Infographic: how cannabis works
Researchers have unearthed receptors in the brain and body, that respond to THC, the psychoactive ingredient of cannabis.
Any medicine, touted for everything from autism to asthma, sounds like snake oil.
But there is biological plausibility for these claims.
Researchers have unearthed receptors in the brain and body, that respond to THC, the psychoactive ingredient of cannabis. Pot works because it is mimicking what home-made molecules – the endocannabinoids like anandamide and 2 arachidonoyl glycerol – do.
CB1 receptors, which are mostly in the brain, regulate areas involved with mood, memory appetite and movement.
CB2 receptors are mostly found in muscle, bones, the liver and the immune system. When activated, they tend to have beneficial effects, like toning down inflammation.
So we seem to be have been gifted with an endocannabinoid system that blisses out our brain and ratchets down inflammation in the body. Why? “It seems to have a protective role,” suggests Roger Pertwee, a pharmacologist at the University of Aberdeen who has pioneered the study of the endocannabinoid system.
Cannabanoid keys unlock receptors on cells
Until 1964, we had no idea how cannabis works. In that year, Raphael Mechoulam at Hebrew University in Jerusalem and his team, isolated the psychoactive ingredient THC. THC works like a key that unlocks “receptors” on the surface of different types of cells. By unlocking receptors on different brain neurons THC creates sensations ranging from paranoia to euphoria and the munchies. The natural keys for these locks are the endocannabinoids “anandamide” discovered by Mechoulam’s group in 1992 and 2- arachidonoyl glycerol, discovered by the same group in 1995.

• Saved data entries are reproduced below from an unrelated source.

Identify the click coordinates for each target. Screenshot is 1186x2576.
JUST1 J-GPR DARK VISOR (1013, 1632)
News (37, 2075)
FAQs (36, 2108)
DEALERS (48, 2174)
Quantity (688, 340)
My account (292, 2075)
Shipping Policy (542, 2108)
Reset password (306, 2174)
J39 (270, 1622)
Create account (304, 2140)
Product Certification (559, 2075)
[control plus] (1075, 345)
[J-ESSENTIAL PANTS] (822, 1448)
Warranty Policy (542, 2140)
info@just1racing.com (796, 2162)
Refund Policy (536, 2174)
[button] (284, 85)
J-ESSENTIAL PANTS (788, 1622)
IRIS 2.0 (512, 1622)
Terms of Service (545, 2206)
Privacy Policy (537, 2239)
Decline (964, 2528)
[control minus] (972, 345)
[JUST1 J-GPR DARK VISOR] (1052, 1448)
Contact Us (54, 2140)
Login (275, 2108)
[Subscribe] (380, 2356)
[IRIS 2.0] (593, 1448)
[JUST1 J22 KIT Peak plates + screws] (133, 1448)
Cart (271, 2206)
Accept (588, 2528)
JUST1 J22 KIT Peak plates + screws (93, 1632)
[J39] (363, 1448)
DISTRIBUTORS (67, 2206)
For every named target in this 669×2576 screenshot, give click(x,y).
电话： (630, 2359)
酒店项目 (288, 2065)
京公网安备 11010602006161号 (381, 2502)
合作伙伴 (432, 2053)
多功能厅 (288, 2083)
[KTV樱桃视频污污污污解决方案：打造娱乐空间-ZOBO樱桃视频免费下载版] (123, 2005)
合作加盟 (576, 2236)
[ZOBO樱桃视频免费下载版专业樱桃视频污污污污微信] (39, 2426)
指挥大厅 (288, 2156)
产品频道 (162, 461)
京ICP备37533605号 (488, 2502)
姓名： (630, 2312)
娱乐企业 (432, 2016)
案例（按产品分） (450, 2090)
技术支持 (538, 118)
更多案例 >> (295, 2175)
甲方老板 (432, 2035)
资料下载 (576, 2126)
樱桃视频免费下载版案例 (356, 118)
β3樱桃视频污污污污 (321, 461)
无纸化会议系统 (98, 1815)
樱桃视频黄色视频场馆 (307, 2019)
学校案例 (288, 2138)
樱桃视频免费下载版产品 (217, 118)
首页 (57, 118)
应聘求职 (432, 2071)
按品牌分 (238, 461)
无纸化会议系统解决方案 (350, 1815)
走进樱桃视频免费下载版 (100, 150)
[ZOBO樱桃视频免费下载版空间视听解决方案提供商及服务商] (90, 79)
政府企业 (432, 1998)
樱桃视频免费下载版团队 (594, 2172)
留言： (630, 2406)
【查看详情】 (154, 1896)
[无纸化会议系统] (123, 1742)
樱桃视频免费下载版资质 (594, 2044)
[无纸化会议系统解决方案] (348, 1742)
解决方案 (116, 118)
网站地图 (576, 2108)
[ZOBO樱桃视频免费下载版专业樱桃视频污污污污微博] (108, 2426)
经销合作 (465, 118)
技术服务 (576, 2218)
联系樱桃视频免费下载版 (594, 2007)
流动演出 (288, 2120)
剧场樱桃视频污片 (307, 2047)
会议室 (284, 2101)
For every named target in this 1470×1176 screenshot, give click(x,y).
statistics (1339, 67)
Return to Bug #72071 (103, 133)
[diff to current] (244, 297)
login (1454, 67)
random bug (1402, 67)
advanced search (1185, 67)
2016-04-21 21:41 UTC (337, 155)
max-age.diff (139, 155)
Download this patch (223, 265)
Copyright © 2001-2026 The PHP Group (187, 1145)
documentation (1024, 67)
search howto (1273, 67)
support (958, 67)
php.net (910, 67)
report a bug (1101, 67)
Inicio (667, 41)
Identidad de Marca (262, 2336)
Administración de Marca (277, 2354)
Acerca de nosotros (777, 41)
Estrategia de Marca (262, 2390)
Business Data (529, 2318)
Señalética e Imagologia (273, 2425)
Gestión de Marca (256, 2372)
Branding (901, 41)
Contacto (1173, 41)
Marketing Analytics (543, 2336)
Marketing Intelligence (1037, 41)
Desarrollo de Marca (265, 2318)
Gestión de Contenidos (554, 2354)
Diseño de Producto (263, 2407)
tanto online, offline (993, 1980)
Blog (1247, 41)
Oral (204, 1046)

A treasure trove of potential drugs
Cannabis contains more than 500 chemicals. There are 104 cannabinoids unique to the plant as well as flavonoids, terpenes and fatty acids. Research is focused on the non-psychoactive cannabinoids shown. At present, it’s not clear how these non-psychoactive compounds act. They don’t unlock the same receptor as THC, nor do they seem to have their own receptors. There is some evidence that cannabidiol, modifies the THC receptor. Most of the evidence for the effects of these compounds comes from animal studies or from cells growing in a dish.
A closer look at the clinical evidence of medical cannabis
When it comes to the actual effects of cannabis compounds on human disease, so far there is very little solid evidence. Modest evidence now exists for the usefulness of cannabis in a rare form of epilepsy, nausea, chronic pain, Crohn’ disease and the muscle spasms of multiple sclerosis.